= Rebecca de Ruvo =

Swedish TV presenter, actress, artist and model

Rebecca Anna de Ruvo is a Swedish TV presenter, actress, artist and model who is best known as host of the then new MTV Europe during the early 1990s. De Ruvo became known as the first Swedish VJ on MTV.

==Career==
Rebecca De Ruvo started in 1981 as a voice-over artist in the Swedish Christmas series Stjärnhuset. In 1986 she appeared in an episode of the family series Julpussar och Stjärnsmällar.

De Ruvo began her television career at age nineteen as a reporter in the youth program Druvan in 1988, as her mother Annika de Ruvo was a producer for Swedish Television SVT. In 1990, she presented the chart show MTV's Braun European Top 20 and in 1991, hosted MTV Prime. Beginning 6 April 1992, she led the daily MTV Europe morning show Awake on the Wilde Side as well as the daily viewers voted charts Dial MTV. In addition, she appeared as a guest hostess and cook on MTV's Most Wanted.
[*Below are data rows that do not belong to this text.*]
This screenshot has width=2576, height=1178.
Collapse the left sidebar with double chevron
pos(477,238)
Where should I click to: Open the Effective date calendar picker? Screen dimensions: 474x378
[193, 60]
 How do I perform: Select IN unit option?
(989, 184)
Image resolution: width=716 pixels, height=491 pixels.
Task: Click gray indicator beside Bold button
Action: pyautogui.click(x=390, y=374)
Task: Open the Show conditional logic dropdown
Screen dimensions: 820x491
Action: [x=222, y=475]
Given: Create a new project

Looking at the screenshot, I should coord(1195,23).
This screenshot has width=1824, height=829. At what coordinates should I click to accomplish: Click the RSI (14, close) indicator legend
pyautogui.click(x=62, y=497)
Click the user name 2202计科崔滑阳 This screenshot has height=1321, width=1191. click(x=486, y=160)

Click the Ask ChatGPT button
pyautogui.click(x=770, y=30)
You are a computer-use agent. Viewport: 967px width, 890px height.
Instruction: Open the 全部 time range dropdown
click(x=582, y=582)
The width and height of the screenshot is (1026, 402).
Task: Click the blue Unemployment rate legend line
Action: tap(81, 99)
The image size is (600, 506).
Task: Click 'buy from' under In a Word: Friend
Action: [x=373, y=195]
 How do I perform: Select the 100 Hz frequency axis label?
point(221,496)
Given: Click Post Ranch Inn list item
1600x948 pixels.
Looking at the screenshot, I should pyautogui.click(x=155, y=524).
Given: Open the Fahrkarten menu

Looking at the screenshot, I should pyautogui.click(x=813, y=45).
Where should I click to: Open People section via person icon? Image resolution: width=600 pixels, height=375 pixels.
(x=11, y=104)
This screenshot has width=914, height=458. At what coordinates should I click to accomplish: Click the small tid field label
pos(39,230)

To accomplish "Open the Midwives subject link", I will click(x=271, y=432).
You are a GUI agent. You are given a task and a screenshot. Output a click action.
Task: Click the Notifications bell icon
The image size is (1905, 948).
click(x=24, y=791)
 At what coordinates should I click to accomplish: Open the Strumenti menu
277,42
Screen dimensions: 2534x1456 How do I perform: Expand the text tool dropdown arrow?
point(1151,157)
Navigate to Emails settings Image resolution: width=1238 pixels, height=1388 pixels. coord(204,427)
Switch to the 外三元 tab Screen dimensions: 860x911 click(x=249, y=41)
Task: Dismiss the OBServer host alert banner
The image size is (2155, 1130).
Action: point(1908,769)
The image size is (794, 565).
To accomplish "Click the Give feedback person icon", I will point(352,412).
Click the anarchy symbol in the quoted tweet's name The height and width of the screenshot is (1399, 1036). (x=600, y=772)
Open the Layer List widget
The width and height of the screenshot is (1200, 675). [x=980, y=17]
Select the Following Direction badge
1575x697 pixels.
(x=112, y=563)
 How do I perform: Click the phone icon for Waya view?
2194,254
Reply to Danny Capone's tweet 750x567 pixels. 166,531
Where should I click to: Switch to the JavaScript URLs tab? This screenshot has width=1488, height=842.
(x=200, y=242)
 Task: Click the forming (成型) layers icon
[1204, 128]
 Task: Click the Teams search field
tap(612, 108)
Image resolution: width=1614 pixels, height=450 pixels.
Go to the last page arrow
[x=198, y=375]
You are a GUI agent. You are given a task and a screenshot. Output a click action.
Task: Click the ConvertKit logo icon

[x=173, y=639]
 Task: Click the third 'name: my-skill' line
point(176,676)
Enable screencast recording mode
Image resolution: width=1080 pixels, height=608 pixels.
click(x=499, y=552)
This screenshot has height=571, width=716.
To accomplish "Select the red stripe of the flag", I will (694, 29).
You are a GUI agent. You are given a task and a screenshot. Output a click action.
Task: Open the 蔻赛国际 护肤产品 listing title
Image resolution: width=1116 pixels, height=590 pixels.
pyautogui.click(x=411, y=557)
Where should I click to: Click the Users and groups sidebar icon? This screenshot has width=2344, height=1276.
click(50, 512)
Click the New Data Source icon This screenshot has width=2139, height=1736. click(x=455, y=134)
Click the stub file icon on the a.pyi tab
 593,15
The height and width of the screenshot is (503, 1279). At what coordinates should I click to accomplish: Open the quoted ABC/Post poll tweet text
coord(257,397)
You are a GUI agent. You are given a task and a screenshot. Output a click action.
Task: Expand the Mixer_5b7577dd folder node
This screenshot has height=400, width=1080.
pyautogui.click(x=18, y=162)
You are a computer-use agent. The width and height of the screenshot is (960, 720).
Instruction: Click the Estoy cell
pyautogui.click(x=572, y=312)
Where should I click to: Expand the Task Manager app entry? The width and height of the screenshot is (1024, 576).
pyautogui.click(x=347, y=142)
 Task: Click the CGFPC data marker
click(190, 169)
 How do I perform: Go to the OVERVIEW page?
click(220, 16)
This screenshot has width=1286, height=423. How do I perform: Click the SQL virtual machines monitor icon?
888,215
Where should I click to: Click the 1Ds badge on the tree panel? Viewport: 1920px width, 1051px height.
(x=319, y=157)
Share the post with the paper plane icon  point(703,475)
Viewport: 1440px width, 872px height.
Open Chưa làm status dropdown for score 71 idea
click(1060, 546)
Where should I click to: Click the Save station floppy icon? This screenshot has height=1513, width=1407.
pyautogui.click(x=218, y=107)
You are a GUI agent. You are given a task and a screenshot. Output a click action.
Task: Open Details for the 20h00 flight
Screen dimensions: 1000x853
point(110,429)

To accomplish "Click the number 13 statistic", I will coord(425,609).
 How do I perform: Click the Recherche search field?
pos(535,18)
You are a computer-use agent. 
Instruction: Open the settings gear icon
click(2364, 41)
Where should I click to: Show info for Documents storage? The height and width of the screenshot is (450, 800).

De Ruvo founded the music group Breaker in London who published a few single discs on Coalition Records. In 1992, she and Staffan Ling hosted TV4's program Ringling where celebrities took part in various competitions. After leaving MTV, she was the host of the daily music competition Music match on TV3 with Max Lorentz in 1995-96 as a judge. Since then she has not been active in the Swedish media, save for a guest appearance in the TV series Fråga Olle in 1999.

==Personal life==
De Ruvo is the daughter of TV producer Annika de Ruvo, who for many years worked as a TV producer at SVT's children editorial. She has five children and describes herself as a full-time parent.

In 1994, De Ruvo had a relationship with Oasis guitarist Noel Gallagher.